Not a big fan of this one. The big C with other letters inside of it concept has already been perfected. No reason to go to that well again.


----------



## Kreutz35

The Clippers clearly missed having the title of "Laughing Stock of the NBA" and are trying to recapture that magic.


----------



## Marcus13

Two thumbs down


----------



## Kreutz35

What did they do, commision @Basel to design it?


----------



## GNG

Woof.


----------



## ATLien

The NBA must be mandating that all new logos be in a round shape


----------



## R-Star

They're as popular as they've been right now in as far back as I can remember. Why re-brand? I don't get it.


----------



## Marcus13




----------



## Porn Player

I really don't like it. Like really. 

I'm so nervous for the Raptors unveil.


----------



## Dissonance

The Clappers.


----------



## Basel

Dumb.


----------



## RollWithEm

And then there's this: http://www.funnyordie.com/videos/44...nd-steve-ballmer-unveil-the-new-clippers-logo

Any way to embed funny or die videos @Basel?


----------



## Basel

RollWithEm said:


> And then there's this: http://www.funnyordie.com/videos/44...nd-steve-ballmer-unveil-the-new-clippers-logo
> 
> Any way to embed funny or die videos @Basel?

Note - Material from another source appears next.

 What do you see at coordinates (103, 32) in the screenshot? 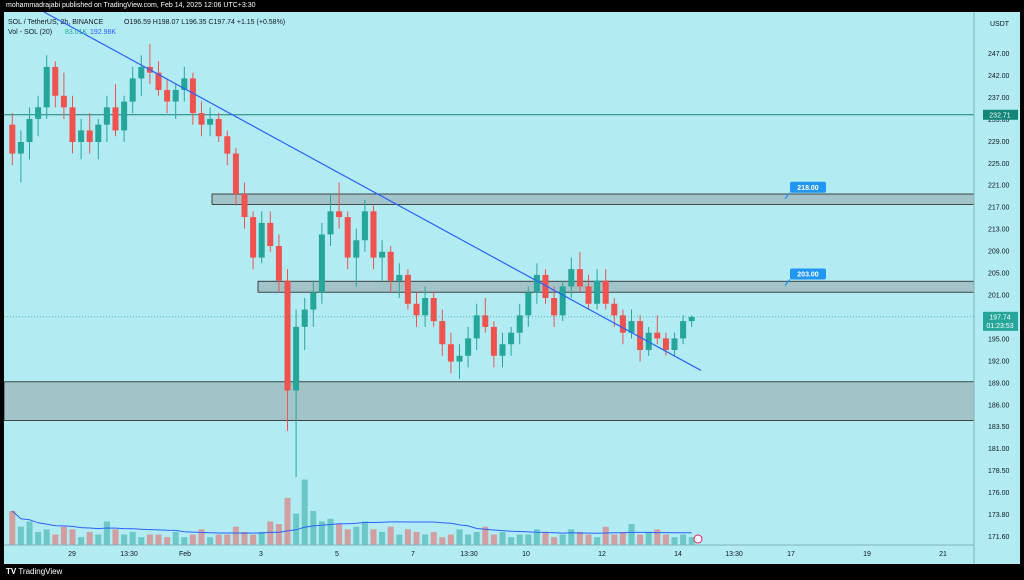
I see `legend-vol-value-2: 192.98K` at bounding box center [103, 32].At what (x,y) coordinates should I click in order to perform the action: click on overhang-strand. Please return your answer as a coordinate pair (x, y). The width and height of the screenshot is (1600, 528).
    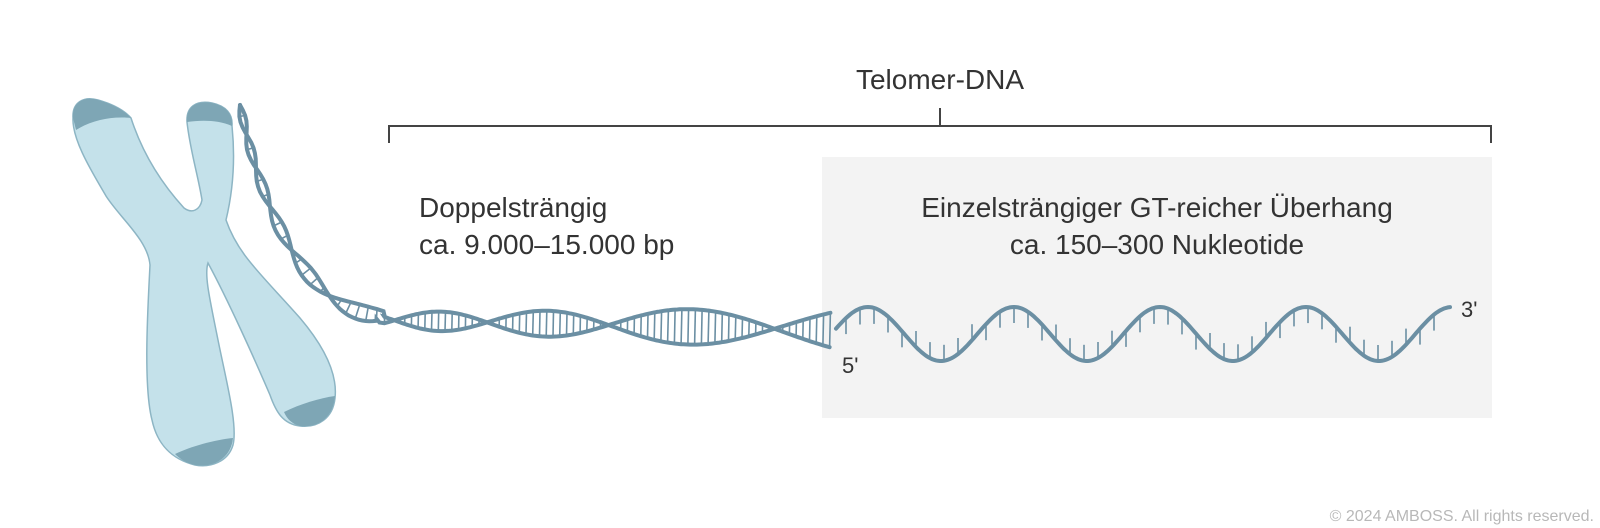
    Looking at the image, I should click on (1143, 334).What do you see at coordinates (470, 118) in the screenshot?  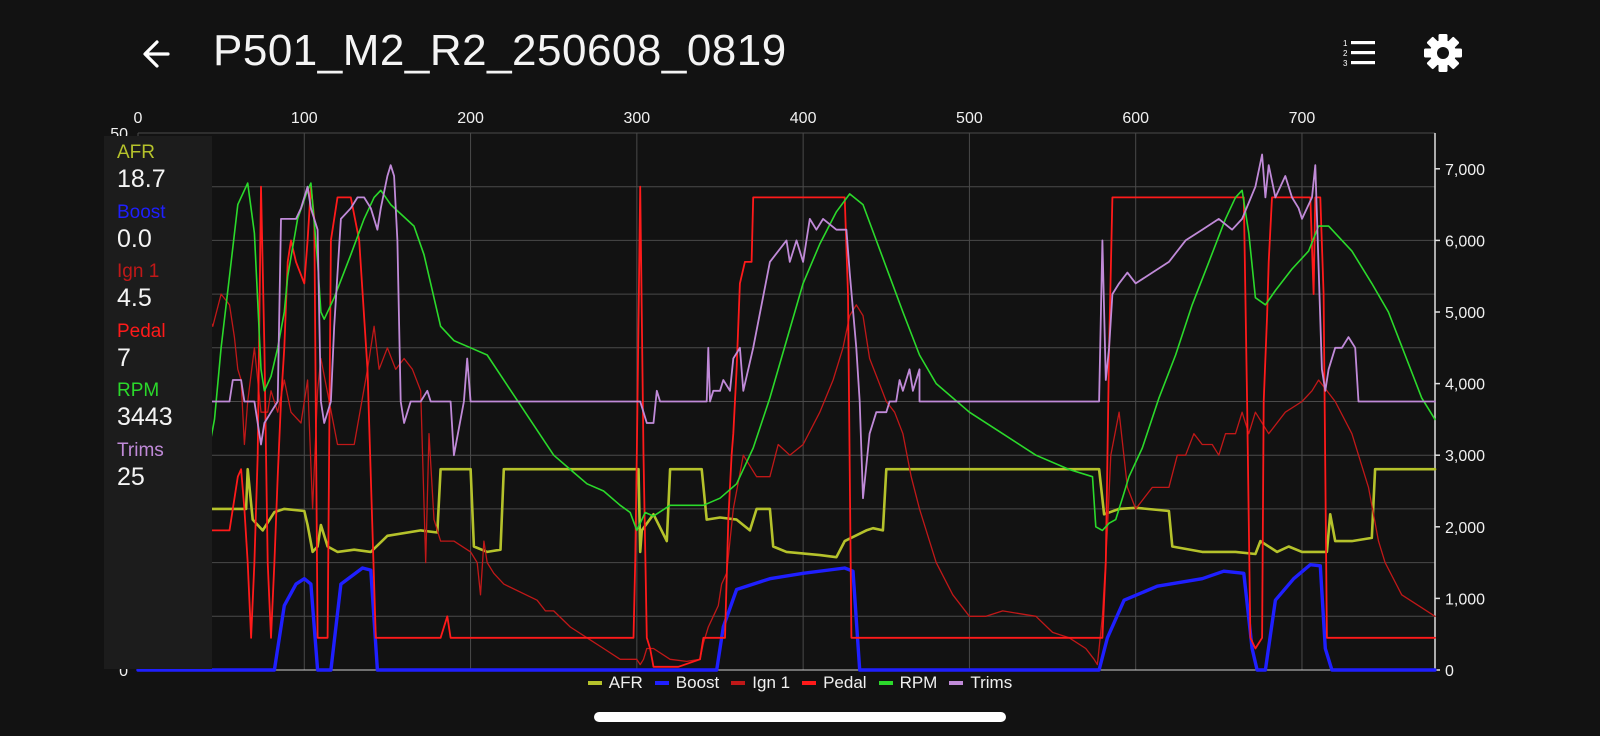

There likely is, but I just don't know how to do it. @mack10 would have to do it.


----------



## Pelicans808

Porn Player said:


> I really don't like it. Like really.
> 
> I'm so nervous for the Raptors unveil.


This is what the Raptors' new duds are rumored to look like: 










http://news.sportslogos.net/2015/02/10/exclusive-details-emerge-about-new-toronto-raptors-uniforms/


----------



## Pelicans808

If you look closely at the home white jersey, it looks like they just took their current template and slapped the new "Clippers" wordmark on it and called it a day. Everything else, including the collar, looks exactly the same. The red road jersey just looks terrible. I'm surprised no one had the guts to tell Steve Ballmer they look like practice jerseys.


----------